Task directions – Find each line below that contains the string "avatar" and copy it in full. Case counts when matching.

#### Extracted information ####

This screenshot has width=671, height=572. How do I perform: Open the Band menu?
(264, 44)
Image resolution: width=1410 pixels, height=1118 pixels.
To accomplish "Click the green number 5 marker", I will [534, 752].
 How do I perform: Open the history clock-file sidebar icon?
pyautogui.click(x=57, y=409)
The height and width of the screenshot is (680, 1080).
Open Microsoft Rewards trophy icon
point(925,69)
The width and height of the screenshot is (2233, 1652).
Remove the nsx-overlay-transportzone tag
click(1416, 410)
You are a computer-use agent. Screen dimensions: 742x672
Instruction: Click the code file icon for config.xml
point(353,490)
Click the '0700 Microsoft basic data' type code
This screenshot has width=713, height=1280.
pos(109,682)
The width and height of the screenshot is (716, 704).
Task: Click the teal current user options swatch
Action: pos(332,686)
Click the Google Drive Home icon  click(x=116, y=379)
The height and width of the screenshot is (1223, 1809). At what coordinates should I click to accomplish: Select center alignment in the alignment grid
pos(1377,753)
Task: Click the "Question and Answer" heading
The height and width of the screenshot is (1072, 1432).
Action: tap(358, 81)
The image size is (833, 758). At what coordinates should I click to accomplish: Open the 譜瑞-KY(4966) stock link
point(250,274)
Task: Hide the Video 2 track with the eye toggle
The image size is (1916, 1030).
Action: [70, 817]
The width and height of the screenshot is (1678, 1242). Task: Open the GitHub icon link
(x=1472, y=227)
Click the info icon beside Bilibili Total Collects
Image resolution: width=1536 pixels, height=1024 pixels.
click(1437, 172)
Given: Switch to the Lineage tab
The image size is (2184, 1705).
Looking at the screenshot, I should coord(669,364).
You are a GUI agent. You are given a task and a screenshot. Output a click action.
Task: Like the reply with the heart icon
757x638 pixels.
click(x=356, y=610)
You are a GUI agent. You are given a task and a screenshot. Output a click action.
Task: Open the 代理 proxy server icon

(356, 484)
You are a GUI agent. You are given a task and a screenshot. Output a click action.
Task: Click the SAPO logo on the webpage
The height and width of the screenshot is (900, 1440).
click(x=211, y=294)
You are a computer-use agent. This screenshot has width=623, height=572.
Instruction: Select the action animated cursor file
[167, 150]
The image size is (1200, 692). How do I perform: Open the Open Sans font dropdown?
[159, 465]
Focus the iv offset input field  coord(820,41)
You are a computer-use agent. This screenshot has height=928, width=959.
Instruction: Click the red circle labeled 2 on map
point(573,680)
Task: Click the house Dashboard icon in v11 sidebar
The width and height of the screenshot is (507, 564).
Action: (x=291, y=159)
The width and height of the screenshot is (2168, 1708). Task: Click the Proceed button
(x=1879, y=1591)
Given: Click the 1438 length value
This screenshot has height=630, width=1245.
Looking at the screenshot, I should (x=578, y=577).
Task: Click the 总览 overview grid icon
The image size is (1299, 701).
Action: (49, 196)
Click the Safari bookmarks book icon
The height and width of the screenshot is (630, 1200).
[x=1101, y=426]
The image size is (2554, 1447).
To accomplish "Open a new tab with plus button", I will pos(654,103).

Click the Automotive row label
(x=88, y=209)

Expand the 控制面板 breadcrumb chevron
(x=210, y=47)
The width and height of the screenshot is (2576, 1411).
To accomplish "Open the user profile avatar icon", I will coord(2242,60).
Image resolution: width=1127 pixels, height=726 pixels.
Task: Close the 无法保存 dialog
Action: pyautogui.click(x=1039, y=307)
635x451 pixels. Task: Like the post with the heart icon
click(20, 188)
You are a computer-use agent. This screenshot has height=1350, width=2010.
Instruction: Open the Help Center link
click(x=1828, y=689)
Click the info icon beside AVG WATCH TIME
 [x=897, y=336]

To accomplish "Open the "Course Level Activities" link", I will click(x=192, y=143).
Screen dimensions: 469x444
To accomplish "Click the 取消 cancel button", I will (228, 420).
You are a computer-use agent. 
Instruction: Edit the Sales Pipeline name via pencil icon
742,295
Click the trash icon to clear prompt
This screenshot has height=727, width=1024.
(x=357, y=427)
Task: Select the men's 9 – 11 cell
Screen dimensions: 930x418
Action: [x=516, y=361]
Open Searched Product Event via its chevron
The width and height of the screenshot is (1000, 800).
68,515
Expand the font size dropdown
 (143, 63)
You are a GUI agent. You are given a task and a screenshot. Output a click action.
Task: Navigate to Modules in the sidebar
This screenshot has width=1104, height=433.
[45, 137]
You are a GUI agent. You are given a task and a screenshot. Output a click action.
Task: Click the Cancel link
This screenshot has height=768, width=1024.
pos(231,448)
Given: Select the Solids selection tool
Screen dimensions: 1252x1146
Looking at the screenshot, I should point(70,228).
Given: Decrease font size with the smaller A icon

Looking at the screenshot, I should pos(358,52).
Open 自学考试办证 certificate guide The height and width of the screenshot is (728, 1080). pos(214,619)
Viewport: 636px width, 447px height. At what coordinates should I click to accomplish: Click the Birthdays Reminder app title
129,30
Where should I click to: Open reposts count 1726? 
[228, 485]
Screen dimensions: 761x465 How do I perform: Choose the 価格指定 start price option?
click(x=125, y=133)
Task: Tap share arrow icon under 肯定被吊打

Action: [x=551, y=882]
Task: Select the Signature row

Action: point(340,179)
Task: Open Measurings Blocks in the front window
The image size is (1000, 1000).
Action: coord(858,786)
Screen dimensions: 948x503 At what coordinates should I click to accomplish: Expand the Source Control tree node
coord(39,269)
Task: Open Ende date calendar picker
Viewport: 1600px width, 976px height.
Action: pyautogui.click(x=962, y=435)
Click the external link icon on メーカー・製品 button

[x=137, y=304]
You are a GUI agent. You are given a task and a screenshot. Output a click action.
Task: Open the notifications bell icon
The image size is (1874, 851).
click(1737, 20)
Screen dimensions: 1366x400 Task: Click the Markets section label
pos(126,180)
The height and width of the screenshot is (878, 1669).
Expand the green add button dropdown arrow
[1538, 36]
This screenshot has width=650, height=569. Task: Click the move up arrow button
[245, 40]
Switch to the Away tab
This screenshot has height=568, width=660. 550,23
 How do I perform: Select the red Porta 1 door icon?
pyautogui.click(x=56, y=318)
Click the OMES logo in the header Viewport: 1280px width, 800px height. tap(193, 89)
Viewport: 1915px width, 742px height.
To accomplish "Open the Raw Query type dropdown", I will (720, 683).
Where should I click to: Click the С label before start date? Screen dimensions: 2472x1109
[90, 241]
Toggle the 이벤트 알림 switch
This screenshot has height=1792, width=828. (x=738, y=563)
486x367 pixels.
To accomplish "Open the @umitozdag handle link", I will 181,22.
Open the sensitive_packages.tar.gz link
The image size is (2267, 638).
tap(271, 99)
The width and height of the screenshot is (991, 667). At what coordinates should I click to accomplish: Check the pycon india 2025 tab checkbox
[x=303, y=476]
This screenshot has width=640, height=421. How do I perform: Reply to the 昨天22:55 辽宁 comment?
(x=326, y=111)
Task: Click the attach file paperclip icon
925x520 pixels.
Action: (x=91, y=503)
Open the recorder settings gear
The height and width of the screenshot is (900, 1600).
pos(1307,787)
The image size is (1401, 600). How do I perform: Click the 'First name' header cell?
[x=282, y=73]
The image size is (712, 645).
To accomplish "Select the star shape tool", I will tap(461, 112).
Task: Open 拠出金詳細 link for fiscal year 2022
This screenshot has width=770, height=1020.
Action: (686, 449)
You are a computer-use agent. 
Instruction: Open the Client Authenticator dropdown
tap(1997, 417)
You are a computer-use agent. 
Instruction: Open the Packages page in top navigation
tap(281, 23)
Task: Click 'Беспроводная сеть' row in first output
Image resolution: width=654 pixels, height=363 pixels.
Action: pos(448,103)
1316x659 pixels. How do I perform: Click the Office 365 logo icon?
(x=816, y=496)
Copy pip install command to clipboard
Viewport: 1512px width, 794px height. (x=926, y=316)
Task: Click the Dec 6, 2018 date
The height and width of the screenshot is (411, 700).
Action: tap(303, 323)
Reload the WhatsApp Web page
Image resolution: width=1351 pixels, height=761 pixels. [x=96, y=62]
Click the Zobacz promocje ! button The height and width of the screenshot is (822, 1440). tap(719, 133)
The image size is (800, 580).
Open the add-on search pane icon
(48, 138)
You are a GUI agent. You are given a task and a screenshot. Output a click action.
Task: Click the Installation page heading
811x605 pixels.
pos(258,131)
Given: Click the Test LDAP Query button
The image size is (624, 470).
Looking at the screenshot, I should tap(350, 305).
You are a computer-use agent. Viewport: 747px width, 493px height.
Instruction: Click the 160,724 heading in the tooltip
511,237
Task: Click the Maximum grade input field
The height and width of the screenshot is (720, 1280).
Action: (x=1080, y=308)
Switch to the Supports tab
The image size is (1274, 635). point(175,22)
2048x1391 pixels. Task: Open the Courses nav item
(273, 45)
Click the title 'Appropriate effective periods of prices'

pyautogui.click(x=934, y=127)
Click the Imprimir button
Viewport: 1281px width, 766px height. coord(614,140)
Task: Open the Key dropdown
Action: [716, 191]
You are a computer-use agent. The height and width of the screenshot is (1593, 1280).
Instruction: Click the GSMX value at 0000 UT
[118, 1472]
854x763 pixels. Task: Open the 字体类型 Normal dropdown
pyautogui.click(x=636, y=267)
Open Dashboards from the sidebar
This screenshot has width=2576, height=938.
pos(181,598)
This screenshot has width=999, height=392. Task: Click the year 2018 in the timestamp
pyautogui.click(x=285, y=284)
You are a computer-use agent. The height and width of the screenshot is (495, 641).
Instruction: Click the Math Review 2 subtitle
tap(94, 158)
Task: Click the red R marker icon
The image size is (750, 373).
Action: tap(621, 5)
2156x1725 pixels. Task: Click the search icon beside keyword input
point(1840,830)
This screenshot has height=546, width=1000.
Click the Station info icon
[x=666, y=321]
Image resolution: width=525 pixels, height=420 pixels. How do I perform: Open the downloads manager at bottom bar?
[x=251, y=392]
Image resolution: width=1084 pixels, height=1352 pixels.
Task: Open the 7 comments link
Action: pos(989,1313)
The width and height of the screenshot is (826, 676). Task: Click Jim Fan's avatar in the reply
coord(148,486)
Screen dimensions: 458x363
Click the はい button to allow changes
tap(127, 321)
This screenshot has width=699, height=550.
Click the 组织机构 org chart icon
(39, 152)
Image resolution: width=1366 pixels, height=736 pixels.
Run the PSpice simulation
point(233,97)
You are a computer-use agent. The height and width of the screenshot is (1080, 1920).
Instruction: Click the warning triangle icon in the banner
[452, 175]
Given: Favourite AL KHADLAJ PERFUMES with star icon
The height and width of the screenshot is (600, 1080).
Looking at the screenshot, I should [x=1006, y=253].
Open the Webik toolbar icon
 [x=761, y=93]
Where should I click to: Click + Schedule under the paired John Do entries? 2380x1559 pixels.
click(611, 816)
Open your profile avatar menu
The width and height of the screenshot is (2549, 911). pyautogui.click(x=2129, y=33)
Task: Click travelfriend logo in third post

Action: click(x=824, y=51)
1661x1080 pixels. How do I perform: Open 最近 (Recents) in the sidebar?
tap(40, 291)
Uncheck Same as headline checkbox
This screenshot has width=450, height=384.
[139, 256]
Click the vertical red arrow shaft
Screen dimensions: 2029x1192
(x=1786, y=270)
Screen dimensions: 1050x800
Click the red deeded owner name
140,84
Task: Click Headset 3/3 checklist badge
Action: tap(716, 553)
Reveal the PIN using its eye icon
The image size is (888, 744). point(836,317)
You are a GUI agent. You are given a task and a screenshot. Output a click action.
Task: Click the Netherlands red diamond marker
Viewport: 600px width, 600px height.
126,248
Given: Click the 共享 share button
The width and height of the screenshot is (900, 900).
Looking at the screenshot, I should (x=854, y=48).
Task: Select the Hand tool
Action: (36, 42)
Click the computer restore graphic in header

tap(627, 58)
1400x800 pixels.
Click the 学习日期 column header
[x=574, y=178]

####

Response to this exercise –
To accomplish "Open the user profile avatar icon", I will coord(2242,60).
The width and height of the screenshot is (826, 676). Task: Click Jim Fan's avatar in the reply
Open your profile avatar menu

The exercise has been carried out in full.